What does a Supreme Court decision on marriage have to do with pro-life work? Directly, nothing. Indirectly, though, the Obergefell v. Hodges decision is bound to mean changes in which organizations the IRS deems worthy of the tax status known as 501(c)3. That sort of thing is very much in Caesar’s domain, so to speak. So are property taxes, and while they’re local, I suspect any tax exemption for a charitable organization’s property is linked to the c3 status of the organization.

So what are you going to do about that, if you itemize your deductions on your tax return? Would you still donate to a pro-life ministry even if it didn’t have c3 status? How about if you’re a board member of a church-affiliated pro-life agency, and your church dissents from the Court fiat on marriage? If I were a donor to such agencies – and I have been – I’d want to know what they’re doing to prepare for loss of tax-exempt status.

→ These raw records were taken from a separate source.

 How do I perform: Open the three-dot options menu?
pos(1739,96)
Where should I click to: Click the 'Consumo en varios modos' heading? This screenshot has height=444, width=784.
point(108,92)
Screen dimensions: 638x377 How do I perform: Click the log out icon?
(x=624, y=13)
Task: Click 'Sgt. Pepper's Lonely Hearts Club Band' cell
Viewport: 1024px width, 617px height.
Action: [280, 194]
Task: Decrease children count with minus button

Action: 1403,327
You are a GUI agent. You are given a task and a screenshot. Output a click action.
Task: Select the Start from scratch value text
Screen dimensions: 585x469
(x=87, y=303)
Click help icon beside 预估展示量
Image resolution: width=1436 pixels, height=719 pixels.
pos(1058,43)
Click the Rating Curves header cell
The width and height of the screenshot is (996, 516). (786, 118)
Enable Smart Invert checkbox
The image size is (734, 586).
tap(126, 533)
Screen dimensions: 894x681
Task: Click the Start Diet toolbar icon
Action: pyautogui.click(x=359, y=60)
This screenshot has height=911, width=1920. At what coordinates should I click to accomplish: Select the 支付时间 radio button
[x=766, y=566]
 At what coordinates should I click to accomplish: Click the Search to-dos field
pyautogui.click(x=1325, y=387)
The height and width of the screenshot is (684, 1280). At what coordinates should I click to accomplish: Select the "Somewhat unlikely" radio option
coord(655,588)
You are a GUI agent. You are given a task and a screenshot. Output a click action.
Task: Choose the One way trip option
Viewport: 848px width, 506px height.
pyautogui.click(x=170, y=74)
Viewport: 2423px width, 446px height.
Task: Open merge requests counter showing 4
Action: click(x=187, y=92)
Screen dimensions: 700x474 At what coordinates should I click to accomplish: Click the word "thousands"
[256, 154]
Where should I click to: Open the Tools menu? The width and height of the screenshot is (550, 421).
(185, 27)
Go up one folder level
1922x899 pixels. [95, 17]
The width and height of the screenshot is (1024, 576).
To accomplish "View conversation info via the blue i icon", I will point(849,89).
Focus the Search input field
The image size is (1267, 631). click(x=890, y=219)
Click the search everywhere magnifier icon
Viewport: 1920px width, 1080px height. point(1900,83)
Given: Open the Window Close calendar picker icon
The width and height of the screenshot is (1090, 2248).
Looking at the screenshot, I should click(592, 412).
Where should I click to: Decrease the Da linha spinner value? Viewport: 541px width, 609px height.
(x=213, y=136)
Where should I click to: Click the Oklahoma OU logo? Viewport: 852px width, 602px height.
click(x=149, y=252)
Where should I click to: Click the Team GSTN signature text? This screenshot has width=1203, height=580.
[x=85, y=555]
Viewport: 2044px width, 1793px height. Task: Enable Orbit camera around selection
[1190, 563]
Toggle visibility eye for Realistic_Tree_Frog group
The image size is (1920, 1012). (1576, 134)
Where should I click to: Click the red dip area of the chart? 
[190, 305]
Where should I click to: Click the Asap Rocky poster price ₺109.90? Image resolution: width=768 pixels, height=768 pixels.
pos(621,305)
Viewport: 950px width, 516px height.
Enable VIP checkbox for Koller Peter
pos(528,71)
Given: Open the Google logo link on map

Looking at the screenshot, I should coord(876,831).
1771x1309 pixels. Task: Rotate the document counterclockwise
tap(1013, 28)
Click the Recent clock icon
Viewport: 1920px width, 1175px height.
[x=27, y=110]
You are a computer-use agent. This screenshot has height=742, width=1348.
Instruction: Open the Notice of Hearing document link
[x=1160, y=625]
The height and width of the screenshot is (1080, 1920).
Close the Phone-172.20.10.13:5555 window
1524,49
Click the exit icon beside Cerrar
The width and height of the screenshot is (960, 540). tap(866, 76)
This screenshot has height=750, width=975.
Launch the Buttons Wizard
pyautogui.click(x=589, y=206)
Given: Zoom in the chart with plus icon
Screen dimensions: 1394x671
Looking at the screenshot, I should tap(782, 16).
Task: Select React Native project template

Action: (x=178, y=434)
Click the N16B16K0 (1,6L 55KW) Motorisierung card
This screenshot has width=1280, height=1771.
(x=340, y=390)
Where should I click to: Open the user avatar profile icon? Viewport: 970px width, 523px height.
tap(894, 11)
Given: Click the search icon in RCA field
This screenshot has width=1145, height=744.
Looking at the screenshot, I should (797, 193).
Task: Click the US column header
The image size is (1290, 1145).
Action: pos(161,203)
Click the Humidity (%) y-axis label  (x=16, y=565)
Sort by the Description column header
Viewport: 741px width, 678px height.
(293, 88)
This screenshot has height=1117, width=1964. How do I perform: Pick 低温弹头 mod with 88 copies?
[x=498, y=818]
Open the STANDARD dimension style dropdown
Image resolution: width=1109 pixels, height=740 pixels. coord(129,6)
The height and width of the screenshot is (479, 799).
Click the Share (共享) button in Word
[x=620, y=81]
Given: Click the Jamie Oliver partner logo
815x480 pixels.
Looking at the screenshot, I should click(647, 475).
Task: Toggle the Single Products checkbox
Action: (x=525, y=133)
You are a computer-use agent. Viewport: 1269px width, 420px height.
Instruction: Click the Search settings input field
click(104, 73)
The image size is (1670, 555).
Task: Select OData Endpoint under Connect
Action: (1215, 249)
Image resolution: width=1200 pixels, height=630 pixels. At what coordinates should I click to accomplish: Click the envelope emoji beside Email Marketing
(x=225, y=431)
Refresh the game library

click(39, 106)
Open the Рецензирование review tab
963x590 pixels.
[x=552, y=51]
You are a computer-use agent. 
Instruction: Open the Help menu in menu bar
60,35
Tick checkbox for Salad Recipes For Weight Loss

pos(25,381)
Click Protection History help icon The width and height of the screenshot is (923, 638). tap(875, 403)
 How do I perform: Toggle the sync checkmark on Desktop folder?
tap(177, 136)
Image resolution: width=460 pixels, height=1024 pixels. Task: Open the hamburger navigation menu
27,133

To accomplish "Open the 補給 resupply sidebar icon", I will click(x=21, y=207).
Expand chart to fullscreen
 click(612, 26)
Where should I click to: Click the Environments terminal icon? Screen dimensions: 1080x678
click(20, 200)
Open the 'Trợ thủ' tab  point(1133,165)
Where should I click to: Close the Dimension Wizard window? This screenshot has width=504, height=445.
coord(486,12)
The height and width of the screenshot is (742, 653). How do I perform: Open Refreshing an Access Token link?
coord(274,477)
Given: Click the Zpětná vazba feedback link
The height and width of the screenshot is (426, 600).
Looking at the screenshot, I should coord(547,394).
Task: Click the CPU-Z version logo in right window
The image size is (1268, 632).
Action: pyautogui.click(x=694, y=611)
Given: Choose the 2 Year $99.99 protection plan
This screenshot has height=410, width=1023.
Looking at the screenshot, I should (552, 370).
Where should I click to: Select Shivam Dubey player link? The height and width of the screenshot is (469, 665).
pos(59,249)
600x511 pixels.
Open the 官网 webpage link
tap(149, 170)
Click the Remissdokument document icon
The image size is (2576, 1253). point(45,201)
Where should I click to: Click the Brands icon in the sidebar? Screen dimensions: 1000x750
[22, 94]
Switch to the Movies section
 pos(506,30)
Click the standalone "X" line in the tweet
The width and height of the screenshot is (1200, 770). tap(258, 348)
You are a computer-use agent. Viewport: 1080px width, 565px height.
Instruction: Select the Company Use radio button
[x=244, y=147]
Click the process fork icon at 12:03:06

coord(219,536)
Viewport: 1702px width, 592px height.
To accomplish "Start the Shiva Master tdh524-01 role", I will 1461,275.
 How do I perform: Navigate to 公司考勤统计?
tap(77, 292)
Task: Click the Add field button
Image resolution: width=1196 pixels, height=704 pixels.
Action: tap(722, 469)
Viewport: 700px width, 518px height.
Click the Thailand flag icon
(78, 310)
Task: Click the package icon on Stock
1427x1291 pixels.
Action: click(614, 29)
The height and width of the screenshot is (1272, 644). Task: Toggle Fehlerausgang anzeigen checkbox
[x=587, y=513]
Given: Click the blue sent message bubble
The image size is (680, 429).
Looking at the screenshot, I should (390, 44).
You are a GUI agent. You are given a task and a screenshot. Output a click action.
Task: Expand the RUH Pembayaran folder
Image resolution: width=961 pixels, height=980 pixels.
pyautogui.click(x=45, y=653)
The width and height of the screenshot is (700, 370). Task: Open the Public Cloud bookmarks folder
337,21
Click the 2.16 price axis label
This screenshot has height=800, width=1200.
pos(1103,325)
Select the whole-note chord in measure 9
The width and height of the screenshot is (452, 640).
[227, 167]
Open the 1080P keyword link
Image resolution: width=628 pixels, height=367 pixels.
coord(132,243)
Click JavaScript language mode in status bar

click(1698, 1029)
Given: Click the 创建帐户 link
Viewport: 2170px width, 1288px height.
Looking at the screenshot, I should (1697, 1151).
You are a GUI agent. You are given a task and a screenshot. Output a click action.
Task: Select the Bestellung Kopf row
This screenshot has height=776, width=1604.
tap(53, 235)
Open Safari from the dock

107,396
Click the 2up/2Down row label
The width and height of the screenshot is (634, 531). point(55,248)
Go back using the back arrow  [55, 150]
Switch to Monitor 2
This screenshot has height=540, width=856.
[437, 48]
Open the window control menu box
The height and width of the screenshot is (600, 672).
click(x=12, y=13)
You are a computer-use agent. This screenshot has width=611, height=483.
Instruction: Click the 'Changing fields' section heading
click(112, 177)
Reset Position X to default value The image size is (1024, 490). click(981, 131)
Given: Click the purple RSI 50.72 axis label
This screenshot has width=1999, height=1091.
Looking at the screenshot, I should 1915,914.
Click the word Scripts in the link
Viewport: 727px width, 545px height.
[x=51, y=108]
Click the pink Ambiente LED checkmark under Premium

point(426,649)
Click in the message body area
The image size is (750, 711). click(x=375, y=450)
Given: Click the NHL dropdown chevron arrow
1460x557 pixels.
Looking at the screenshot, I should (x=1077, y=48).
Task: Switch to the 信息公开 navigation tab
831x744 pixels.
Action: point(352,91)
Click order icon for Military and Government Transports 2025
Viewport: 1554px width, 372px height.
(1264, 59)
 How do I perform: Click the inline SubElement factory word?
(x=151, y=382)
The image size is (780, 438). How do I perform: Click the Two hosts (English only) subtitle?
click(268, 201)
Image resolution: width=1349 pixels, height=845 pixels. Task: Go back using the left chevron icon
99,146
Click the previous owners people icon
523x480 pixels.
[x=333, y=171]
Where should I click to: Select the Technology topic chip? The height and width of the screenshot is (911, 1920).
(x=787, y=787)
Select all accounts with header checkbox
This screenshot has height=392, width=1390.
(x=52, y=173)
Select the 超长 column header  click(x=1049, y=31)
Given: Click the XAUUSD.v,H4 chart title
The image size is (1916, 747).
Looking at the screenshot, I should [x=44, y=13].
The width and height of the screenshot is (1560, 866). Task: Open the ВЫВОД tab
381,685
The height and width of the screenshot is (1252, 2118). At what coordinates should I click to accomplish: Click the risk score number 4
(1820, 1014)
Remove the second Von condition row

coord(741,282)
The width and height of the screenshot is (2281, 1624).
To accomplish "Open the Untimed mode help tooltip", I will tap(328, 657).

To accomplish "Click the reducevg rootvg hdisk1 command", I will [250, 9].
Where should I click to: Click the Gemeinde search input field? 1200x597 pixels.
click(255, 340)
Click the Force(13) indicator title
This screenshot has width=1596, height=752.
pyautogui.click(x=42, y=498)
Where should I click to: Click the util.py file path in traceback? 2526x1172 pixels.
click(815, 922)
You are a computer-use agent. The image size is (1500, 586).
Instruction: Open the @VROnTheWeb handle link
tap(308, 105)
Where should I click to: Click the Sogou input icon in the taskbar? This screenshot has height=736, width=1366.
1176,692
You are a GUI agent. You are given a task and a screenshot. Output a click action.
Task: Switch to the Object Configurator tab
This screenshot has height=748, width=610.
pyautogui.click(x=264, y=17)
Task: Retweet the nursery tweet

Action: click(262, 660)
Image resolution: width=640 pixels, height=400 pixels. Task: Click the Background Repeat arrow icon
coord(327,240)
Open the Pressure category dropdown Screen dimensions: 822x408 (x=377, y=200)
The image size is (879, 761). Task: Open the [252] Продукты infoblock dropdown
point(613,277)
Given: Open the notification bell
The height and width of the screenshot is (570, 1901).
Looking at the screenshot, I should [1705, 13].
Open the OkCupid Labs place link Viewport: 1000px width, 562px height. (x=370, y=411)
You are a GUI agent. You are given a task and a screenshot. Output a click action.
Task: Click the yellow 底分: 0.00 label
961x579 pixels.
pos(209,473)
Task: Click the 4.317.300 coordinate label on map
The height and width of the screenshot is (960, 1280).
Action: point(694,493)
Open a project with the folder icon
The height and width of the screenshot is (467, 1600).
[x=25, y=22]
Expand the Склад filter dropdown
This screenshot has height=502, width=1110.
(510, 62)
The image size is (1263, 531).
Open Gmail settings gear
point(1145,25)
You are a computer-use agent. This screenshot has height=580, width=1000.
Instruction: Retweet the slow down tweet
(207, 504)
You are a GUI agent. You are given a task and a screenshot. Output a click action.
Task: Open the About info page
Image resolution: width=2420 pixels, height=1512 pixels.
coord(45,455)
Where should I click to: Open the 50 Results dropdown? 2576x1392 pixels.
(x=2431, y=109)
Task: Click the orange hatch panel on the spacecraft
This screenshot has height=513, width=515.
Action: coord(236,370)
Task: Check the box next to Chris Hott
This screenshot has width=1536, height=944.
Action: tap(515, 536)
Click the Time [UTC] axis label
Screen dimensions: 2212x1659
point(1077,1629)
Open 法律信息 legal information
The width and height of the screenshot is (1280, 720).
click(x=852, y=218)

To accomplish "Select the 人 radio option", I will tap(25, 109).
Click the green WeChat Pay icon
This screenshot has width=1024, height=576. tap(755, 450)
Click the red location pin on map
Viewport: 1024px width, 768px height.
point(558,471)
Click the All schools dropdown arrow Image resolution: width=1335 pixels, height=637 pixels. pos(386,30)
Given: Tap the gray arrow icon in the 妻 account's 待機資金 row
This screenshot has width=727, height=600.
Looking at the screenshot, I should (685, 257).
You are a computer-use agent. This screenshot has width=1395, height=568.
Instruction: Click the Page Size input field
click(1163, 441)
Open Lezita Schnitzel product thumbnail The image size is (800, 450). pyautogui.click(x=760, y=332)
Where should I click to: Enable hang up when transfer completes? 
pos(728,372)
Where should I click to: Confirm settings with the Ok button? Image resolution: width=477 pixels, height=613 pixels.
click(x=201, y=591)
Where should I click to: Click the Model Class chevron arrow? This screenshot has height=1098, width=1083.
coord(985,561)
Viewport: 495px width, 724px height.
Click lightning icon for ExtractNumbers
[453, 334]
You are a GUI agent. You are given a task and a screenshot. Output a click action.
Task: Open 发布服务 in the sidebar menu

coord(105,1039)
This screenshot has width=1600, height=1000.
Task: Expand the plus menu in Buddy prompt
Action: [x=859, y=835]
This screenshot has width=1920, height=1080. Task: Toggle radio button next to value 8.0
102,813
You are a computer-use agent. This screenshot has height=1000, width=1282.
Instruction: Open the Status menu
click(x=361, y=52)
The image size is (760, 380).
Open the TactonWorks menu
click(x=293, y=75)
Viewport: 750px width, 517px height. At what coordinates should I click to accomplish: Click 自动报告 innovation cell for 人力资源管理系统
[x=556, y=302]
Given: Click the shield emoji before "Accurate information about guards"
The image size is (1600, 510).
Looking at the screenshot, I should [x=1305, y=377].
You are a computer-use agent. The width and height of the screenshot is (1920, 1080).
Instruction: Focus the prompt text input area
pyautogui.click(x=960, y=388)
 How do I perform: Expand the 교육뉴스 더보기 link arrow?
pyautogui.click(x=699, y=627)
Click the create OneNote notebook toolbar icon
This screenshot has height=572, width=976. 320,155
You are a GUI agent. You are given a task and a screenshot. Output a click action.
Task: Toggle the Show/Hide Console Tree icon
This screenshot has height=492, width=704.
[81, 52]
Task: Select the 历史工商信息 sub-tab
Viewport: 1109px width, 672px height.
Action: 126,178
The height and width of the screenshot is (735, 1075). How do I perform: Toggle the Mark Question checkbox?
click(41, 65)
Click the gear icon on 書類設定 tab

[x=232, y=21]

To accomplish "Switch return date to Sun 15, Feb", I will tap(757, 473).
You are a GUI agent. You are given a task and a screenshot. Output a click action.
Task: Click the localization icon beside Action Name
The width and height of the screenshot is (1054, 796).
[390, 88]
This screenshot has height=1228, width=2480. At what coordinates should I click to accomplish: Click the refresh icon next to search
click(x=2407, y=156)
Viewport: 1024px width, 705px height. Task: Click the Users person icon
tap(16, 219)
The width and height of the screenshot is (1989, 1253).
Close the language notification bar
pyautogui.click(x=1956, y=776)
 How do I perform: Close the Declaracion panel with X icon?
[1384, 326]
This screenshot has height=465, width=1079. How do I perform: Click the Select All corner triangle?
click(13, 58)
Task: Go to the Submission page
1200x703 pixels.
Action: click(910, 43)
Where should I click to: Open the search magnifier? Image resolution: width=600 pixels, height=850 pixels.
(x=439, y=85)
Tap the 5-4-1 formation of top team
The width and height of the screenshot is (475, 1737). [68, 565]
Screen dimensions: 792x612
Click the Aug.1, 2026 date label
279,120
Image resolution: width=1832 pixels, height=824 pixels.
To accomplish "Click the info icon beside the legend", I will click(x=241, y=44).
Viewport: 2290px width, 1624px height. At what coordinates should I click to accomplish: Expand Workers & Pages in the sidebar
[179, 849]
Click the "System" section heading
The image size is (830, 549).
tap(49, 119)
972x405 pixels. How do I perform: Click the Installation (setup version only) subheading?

No scare tactics here. I simply think it’s inevitable that churches holding to one-man-one-woman marriage, and thereby dissenting from the Supreme Court, will have their exemptions yanked over the next few years. Many of those churches operate ministries for support of pregnant and parenting young people, hospice care, respite care, emergency housing, education… the list could go on. Those ministries are invaluable. People rely on them daily.

Sign on the National Mall at 2013 March for Life
Sign on the National Mall at 2013 March for Life

It would be inexcusable for those agencies not to have a plan in place to keep operating in the event of a shift in tax policy. That shift is going to cause a lot a displacement, I’m sure. Are you prepared as a donor? Are you prepared as a board member or employee of a currently tax-exempt human services organization? Are you prepared to act without bitterness but with calm pragmatism?

I’m not an attorney or a tax expert, but if I were running a tax-exempt organization, even a small one, I’d make sure at this point that I had at least one of each on call.

The time to tweak the budgets is now, not at the moment the IRS and local tax assessor come calling. Plan what to give, free of a tax deduction. Plan what to spend, with taxes as a line item. Litigate if you can afford it (abortion advocacy agencies can show you how that’s done), but be prepared in case of a loss. Caesar’s awake and on the prowl.

Maybe Dorothy Day was right. If I understand correctly, she was deeply suspicious of special federal tax status for charitable work, including her own. She reportedly quoted St. Hilary: “The less we ask of Caesar, the less we will have to render to Caesar.”